Edward is now 18. On Friday afternoon in September 2001, Edward was hit by a car on a West Vancouver side street. He was brought to a veterinary clinic in West Vancouver by a good samaritan. I was the veterinarian on duty, and it was just after 5pm, into the last hour of my shift. Stunned, in shock, and just overly handsome. Radiographs showed a very bad complex fracture of his right front leg. His owners did come in, and wanted to try save his leg, so he was transferred to the emergency clinic for ongoing care until a board-certified surgeon could be found to comment. He spent the weekend on heavy duty pain drugs. Monday a surgeon deemed his fracture unfixable, and amputation was recommended. The thought of managing a three-legged cat was hard to his owners, and they signed Edward over to me. With help and guidance of another veterinarian, I amputated Edward’s leg, including his shoulder blade. The next day, he came home – a new home, filled with cats, and feeling vulnerable and painful. Our pain management learning curve on amputees and what happens to them over a lifetime began.
On day three he was intensely grumpy but trying to jump. His back muscles were stiff and sore for the next few weeks, as he adapted his posture and walking to the single front leg. As a young cat (6), he healed and adapted rapidly. But he always snapped if I inadvertently touched his surgery site, and his back was often stiff and sore. Although he could do leaps up high, getting down was a problem, so we provided downward routes he could manage from his favorite spots.
Into his teens, he started experiencing severe back spasm and pain. His entire back eventually fused into one stiff inflexible system, and although the bouts of severe pain ended, there are still days when he really seems to ache.
I think his sensitvity to touching his amp site has lessened, and I no longer appreciate phantom pain in him. As a geriatric cat, now with no teeth, deaf, and having gone through radioiodine therapy for hyperthyroidism, and now dealing with progressive kidney disease, his absolute favourite thing is the memory foam bed.
Cats are more secure at about the height of a bed. Edward has steps that allow him access to different heights. He also has a secure padded downfilled grass basket in the closet, and he loves to sleep in boxes, again very well padded. He has heating pads, raised food dishes and several water bowls with the water level at just the right height. His litterboxes are open, low and big.
Many cats are amputees. They achieve a great quality of life, adapt to their disability with grace and aplomb, and age as any other cat. The difference is in the phantom pain, the sense of vulnerability some cats have to deal with (after all, if you were a street-fighter before, you stay a street-fighter), and the painful severity of the joint changes these cats experience early on in their ageing process.
Proactive and ongoing pain management makes a huge difference, from day of injury (before surgery) right through the entire lifetime. Simple lifestyle changes can make the most difference, especially in an older cat. As for drugs, be prepared to use acute pain management drugs as well as chronic pain management drugs. Each cat is different, and so there is no one recipe that fits all cats – I had to get to know the character, and then close observation with paying attention to details helps me decide when he is painful, and where. Edward has some mild cognitive dysfunction now, and we found one of the drugs made this worse. Since withdrawing that, he has been much more stable. Edward’s demonstration of pain or hunger is to get grumpy. I actively feed him through the night, on his memory foam bed. If I find him howling or stalking another cat, I will distract him with food.
He is well beyond the stage of metacam, and throughout the time I have known him, metacam was absolutely inadequate in providing pain relief. Opioids on demand have been his mainstay.
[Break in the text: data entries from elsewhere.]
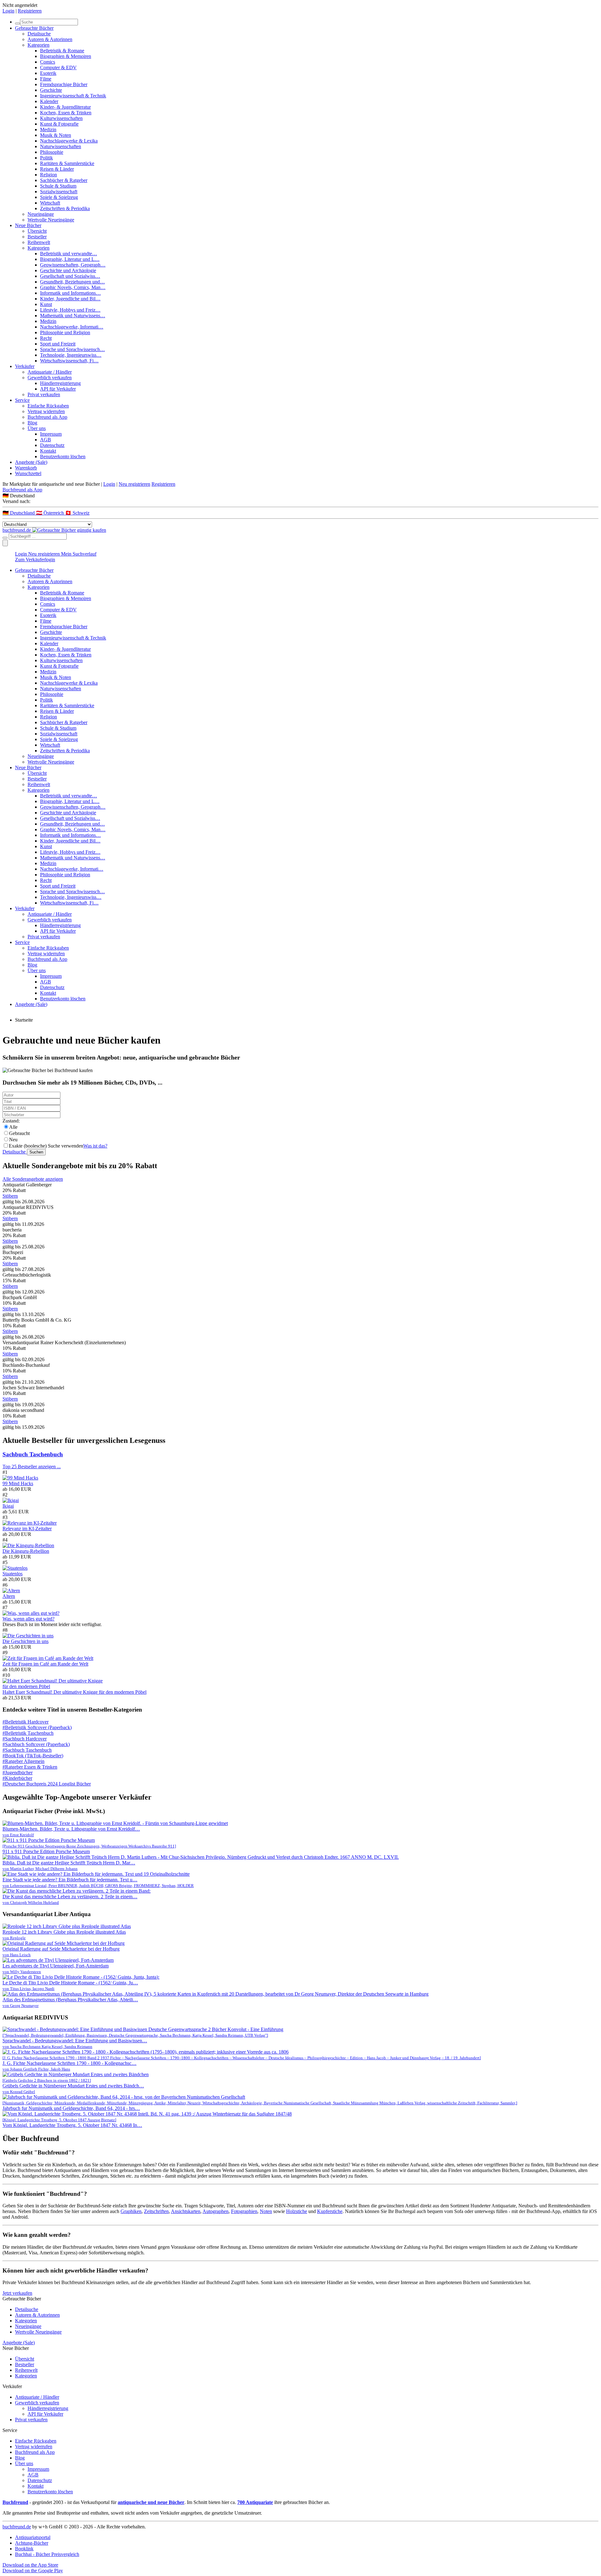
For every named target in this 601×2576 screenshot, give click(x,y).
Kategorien (38, 45)
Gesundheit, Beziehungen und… (72, 281)
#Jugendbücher (18, 1772)
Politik (46, 157)
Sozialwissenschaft (58, 191)
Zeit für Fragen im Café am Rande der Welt (45, 1663)
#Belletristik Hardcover (26, 1721)
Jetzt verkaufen (17, 2293)
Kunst (46, 304)
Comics (47, 62)
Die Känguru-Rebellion (26, 1551)
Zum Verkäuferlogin (35, 559)
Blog (32, 422)
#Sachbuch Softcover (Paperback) (36, 1744)
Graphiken (131, 2211)
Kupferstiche (329, 2211)
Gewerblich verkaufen (50, 377)
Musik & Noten (55, 135)
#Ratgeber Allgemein (23, 1761)
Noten (266, 2211)
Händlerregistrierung (60, 383)
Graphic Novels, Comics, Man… (72, 287)
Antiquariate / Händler (50, 372)
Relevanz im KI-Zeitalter (27, 1528)
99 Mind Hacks (18, 1483)
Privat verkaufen (44, 394)
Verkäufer (24, 366)
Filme (45, 78)
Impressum (51, 434)
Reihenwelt (39, 242)
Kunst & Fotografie (59, 124)
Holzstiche (296, 2211)
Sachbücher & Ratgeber (63, 180)
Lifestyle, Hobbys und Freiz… (70, 310)
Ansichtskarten (185, 2211)
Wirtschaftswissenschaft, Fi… (69, 360)
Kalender (49, 101)
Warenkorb (26, 467)
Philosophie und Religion (65, 332)
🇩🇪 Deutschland (19, 513)
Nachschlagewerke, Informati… (71, 326)
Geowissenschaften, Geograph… (72, 264)
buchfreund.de (17, 2526)
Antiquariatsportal (32, 2537)
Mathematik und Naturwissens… (72, 315)
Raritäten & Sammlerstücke (67, 163)
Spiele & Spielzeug (59, 197)
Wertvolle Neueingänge (51, 219)
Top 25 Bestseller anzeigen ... (32, 1466)
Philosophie (51, 152)
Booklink (24, 2548)
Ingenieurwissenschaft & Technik (73, 95)
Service (22, 400)
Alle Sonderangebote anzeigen (33, 1179)
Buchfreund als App (47, 417)
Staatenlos (13, 1573)
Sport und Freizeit (57, 343)
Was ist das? (95, 1145)
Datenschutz (52, 445)
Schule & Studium (58, 186)
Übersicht (37, 231)
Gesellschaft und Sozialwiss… (70, 276)
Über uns (37, 428)
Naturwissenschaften (60, 146)
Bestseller (37, 236)
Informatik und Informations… (70, 293)
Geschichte (51, 90)
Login (8, 10)
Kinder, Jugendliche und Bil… (70, 298)
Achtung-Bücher (31, 2543)
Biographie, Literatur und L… (70, 259)
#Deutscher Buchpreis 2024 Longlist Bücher (47, 1783)
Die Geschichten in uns (26, 1641)
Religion (48, 174)
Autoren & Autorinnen (50, 39)
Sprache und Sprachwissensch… (72, 349)
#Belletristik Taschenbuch (28, 1733)
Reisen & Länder (57, 169)
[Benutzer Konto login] (5, 543)
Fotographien (244, 2211)
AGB (45, 439)
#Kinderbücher (17, 1778)
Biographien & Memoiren (65, 56)
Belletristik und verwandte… (68, 253)
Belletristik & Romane (62, 50)
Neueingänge (41, 214)
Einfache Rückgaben (48, 405)
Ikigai (8, 1506)
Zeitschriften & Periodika (65, 208)
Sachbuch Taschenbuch (33, 1454)
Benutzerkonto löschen (62, 456)
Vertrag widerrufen (46, 411)
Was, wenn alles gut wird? (28, 1618)
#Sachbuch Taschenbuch (27, 1750)
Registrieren (30, 10)
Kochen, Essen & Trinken (65, 112)
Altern (9, 1596)
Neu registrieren (134, 484)
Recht (46, 338)
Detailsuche (39, 33)
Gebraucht (19, 1133)
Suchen (36, 1152)
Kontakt (48, 451)
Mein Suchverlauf (78, 554)
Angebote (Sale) (31, 462)
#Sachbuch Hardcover (25, 1738)
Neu (13, 1139)
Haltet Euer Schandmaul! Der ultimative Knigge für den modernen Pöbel (74, 1692)
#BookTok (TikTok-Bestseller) (33, 1755)
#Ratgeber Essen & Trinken (30, 1767)
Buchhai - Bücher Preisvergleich (47, 2554)
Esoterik (48, 73)
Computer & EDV (58, 67)
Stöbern (10, 1196)
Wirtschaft (50, 202)
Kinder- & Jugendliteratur (65, 107)
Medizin (48, 129)
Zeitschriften (156, 2211)
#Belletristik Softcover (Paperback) (37, 1727)
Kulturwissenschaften (61, 118)
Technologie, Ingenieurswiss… (70, 355)
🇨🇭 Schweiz (77, 513)
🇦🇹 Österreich (50, 513)
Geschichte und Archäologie (68, 270)
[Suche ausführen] (5, 538)
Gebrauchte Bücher (34, 28)
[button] (300, 496)
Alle (13, 1127)
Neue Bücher (28, 225)
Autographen (216, 2211)
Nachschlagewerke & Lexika (69, 140)
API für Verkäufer (58, 388)
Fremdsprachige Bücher (63, 84)
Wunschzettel (28, 473)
I saw little response to amantidine or gabapentin (conversely, some of my patients cannot live without these); and understandably, since cartilage problems are not the cause of his joint pain, glucosamine did not appear to have effect. He still likes his glucosamine treats, but then he loves pill-pockets, Temptations and Greenies. Not a great one for stinky fish oil supplements, he will lap on the fluid in a can of salmon.
The dose of the drug varies according to the pain level – and chronic pain is never the same day to day and within the day itself. Being aware of the neuropathic effect of pain, and what will intensify it, and what seems to level it out, helps. Cats have imagination (so can anticipate pain), memory (so can remember and associate pain with space, time, smell, sight, sound, taste, touch and person), and emotion. Paying attention to the details, removing pain triggers, and redirecting emotions make a big difference.
Giving oral medication by opening the mouth and popping a tablet can cause pain in older cats. Explore other delivery options, and always be willing to adapt your technique to the cat. Forcing Edward’s head back, and his body into an unbalanced insecure position is not an option. He gets his meds as transdermal formulations (and yes, they DO work, in cats and humans!), hidden in treats, or given with his daily subcutaneous fluids.
Medicating him is on a routine, predictable and takes under five minutes. There is no fight. If he objects, is unwilling, we do not battle him down. We think and find a gentle, easy way. Some days are very different from others, and with cats like Edward, who are old, with limited mobility, and dealing with many concurrent conditions, no currently acceptable published veterinary standard and approach applies.
Providing quality of life to our older and disabled cats is possible. Caring for cats like Edward makes us think about it.